Ein paar kurze Worte...
...über die Welt und auch ein bisschen über mich
Samstag, 10. Februar 2007
Feuerrot
Er stand früh auf, sehr früh. Es war noch stockdunkel und das bedeutete um diese Jahreszeit, dass es wirklich früh war.
Seine Sachen, die er für den Tag benötigte, hatte er bereits am Abend zuvor gepackt. Der Rucksack war gut gefüllt. Sich den Schlaf aus den Augen wischend, stieg er die Holztreppe herunter und schmierte sich in der kalten Küche zwei Brote. Hunger hatte er noch keinen, doch mit völlig leerem Magen sollte er nicht losgehen.

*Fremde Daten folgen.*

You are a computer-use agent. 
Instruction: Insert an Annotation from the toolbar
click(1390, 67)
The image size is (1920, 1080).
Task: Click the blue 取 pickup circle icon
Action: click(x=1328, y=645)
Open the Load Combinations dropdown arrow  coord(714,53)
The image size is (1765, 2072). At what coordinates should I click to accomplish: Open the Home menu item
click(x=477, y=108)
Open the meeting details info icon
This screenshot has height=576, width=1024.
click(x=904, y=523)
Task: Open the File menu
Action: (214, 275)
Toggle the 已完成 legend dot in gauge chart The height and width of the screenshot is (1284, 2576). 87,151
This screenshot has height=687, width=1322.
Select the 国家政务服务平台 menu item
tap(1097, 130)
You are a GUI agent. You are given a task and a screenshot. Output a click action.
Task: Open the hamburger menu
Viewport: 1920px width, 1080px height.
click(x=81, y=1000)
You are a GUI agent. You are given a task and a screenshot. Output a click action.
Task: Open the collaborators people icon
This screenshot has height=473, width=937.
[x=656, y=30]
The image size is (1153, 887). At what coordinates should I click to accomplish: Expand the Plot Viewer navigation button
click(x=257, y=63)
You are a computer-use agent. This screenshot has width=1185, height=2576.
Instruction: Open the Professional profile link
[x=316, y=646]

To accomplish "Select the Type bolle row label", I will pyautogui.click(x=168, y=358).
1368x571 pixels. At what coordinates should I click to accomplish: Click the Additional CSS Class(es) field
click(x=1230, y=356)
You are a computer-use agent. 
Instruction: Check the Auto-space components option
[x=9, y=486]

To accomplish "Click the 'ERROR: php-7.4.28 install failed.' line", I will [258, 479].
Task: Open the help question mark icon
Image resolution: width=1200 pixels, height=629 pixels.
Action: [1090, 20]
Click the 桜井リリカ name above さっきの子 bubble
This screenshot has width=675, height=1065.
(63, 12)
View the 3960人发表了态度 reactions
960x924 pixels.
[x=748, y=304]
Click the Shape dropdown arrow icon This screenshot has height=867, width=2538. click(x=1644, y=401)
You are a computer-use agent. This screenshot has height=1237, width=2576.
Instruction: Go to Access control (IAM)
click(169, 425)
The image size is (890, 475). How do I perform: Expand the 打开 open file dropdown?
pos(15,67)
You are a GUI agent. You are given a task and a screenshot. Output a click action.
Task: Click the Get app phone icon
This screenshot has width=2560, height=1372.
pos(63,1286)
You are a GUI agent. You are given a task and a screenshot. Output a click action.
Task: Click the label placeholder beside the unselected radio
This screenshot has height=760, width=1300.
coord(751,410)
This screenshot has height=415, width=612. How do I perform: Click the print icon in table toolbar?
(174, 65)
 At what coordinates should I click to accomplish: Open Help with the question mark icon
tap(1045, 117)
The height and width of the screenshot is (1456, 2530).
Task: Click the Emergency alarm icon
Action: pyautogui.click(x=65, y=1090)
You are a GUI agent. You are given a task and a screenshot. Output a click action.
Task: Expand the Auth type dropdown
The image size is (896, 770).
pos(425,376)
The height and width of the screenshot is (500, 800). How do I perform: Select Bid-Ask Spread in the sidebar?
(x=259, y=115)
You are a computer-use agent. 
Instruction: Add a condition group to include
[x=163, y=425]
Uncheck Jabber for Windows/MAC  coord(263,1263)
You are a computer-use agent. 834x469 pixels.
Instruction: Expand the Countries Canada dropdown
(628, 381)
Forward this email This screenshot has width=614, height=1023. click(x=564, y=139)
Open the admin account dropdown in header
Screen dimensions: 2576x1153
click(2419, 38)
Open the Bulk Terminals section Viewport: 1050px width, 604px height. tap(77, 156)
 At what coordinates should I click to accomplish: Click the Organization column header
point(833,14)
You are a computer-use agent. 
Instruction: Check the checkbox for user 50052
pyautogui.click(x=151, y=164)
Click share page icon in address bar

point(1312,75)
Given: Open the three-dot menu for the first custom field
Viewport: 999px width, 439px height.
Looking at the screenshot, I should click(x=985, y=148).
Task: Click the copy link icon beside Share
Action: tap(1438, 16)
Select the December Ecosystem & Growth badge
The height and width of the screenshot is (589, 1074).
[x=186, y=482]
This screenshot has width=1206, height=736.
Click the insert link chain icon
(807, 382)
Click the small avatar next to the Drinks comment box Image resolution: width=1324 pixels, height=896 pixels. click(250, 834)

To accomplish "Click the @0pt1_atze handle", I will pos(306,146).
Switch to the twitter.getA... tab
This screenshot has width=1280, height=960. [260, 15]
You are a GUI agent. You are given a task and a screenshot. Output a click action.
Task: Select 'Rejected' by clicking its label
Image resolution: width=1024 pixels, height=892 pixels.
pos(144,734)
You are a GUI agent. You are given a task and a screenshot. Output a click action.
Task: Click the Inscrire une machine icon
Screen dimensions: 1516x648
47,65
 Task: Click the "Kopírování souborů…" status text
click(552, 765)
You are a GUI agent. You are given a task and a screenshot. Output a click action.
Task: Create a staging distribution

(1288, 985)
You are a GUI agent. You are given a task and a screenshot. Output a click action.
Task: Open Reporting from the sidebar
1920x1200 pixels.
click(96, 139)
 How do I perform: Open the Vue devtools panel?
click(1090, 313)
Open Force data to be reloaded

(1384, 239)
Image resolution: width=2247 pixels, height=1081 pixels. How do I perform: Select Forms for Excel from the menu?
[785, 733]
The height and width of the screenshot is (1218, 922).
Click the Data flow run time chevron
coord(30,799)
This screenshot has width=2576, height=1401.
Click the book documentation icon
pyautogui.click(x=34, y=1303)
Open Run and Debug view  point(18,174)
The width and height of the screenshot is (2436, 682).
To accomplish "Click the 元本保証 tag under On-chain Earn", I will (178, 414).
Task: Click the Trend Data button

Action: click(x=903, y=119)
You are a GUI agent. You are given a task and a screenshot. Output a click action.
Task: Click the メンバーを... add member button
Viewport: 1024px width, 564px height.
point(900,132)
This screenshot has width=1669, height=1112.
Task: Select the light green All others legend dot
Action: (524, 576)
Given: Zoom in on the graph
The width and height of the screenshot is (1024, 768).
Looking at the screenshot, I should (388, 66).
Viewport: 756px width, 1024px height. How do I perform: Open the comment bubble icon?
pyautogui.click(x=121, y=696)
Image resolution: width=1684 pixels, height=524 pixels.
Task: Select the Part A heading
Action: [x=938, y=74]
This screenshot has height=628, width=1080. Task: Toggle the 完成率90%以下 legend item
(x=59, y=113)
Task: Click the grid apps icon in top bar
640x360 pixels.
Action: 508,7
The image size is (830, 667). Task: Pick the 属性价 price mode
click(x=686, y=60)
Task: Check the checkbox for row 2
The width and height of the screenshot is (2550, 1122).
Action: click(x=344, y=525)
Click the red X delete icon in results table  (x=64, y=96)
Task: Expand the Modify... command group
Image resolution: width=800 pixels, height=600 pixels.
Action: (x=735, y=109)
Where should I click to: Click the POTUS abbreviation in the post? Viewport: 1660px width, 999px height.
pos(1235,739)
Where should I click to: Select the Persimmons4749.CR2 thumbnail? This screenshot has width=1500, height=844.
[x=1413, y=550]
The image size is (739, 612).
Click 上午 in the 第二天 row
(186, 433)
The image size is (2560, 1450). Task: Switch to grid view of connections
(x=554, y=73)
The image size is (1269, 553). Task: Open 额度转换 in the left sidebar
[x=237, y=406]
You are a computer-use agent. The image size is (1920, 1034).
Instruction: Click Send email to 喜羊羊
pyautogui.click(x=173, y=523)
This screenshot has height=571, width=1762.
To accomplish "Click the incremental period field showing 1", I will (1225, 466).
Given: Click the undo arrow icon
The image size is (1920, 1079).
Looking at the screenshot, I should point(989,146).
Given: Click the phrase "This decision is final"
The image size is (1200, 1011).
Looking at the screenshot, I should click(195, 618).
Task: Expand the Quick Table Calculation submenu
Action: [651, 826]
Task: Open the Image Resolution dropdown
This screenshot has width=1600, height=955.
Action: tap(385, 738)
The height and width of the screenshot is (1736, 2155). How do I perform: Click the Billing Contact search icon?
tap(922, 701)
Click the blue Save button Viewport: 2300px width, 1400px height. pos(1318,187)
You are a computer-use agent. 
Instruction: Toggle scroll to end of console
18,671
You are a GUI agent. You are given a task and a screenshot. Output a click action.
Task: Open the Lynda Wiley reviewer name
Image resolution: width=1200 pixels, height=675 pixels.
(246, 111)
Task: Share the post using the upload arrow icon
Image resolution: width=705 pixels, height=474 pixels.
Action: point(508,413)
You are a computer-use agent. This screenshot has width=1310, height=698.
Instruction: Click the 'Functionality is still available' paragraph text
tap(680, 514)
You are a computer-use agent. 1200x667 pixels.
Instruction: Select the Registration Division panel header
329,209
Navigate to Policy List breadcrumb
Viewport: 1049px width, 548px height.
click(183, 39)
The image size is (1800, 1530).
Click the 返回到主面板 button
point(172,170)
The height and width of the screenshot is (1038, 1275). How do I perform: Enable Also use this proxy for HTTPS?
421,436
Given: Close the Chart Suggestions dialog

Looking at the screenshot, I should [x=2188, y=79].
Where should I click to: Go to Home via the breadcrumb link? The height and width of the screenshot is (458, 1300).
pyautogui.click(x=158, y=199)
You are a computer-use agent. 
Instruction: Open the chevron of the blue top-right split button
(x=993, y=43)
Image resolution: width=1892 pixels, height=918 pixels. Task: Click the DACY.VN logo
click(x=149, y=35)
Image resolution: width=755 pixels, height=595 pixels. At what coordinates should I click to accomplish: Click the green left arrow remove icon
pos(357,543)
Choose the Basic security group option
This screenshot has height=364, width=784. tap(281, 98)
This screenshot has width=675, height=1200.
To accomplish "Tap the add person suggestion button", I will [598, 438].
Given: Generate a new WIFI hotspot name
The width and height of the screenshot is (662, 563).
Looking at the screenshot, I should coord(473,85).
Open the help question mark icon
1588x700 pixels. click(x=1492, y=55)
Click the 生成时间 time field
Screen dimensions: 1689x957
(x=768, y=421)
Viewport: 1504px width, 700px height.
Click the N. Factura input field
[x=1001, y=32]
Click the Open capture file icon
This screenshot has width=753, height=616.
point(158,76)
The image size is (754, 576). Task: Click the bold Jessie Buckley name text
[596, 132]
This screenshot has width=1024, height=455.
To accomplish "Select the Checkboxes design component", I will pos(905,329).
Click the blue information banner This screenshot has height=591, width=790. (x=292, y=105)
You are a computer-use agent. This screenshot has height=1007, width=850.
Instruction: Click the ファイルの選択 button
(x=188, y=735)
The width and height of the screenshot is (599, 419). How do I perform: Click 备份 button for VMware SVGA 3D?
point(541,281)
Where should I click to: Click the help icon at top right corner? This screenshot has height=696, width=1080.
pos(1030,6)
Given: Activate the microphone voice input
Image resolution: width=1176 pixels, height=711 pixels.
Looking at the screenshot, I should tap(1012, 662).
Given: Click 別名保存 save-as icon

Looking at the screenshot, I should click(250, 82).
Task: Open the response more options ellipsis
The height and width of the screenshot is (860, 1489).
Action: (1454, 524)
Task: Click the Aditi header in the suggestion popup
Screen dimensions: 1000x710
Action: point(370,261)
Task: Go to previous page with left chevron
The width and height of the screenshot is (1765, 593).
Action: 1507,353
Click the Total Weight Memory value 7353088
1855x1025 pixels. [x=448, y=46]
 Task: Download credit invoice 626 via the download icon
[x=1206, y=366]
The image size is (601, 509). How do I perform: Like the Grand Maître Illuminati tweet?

Müde kauend, doch mit Aufbruchsstimmung im Bauch blickte er durchs Fenster in den Nachthimmel. Es war keine Wolke auszumachen, die Sterne funkelten klar und zum Greifen nah. Es war perfekt.
Er trank noch einige Schlucke Wasser und zog sich an. Die Ausrüstung war nicht die bequemste, aber die praktischste für das, was er vor hatte. Die Stiefel waren schwer, doch robust. Die Jacke würde er später nicht mehr brauchen, doch in den Morgenstunden war es noch sehr kalt und feucht.
Es war kurz nach 4 Uhr morgens, als er das Haus verließ. Sofort drang ihm die klare, kalte Nachtluft in die Glieder. Doch er begann sofort zu gehen und mit der Zeit würde ihm warm werden.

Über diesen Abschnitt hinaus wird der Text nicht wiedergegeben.